### Records for the exercise

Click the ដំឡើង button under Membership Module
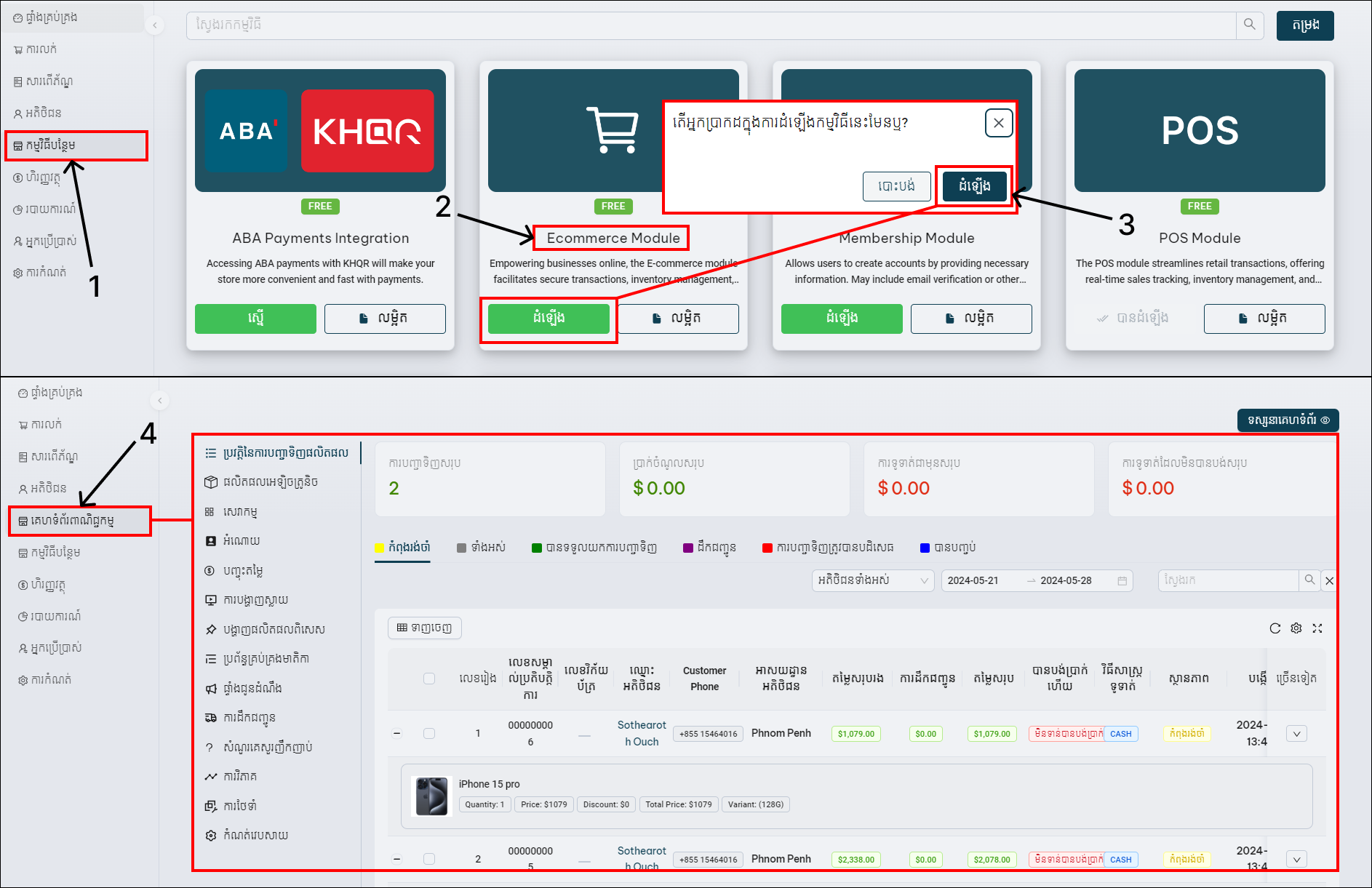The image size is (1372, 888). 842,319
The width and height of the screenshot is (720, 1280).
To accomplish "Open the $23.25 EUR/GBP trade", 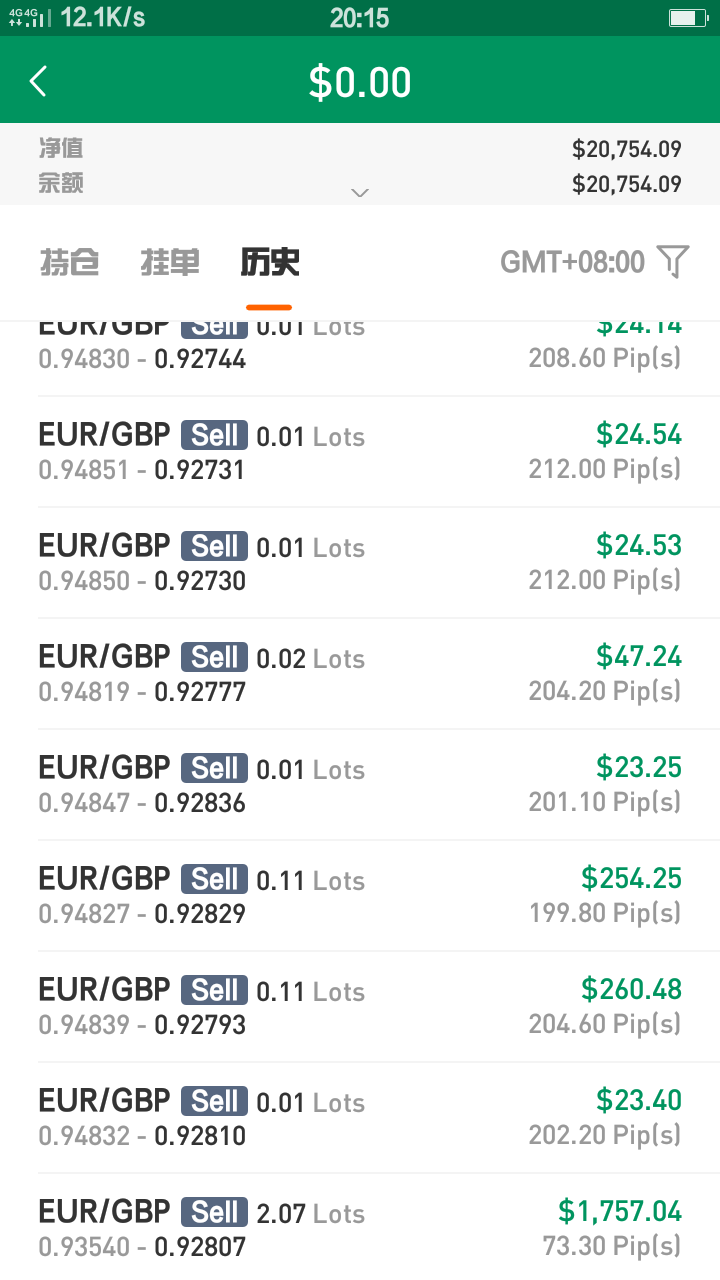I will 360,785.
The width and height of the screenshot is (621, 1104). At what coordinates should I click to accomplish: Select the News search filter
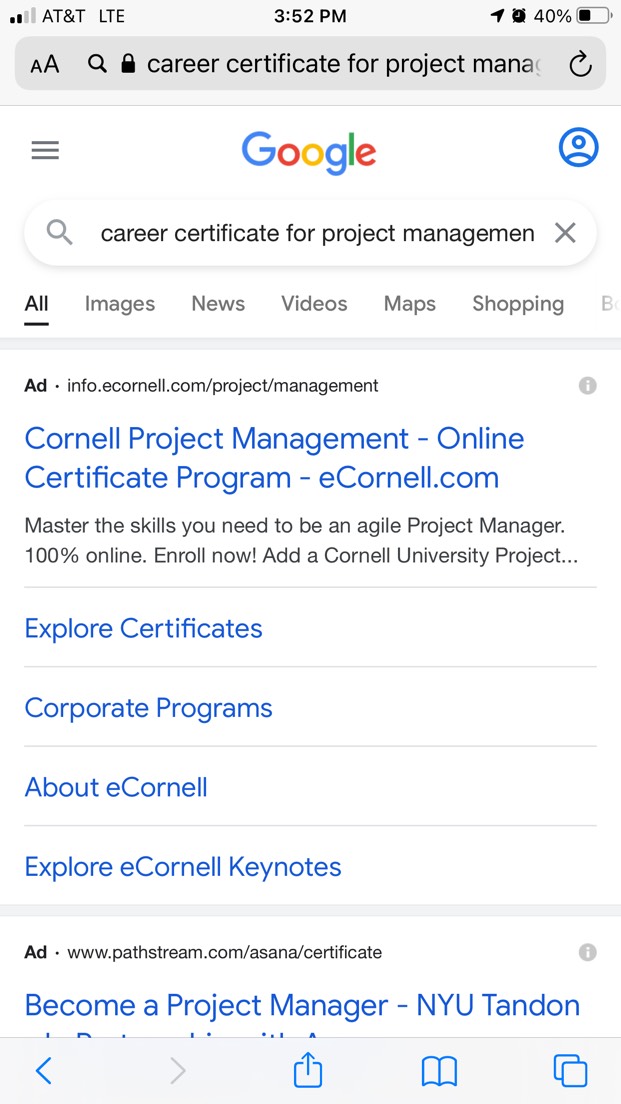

######

Count the lines in the rows above that contain the string "height", and give only that number.

2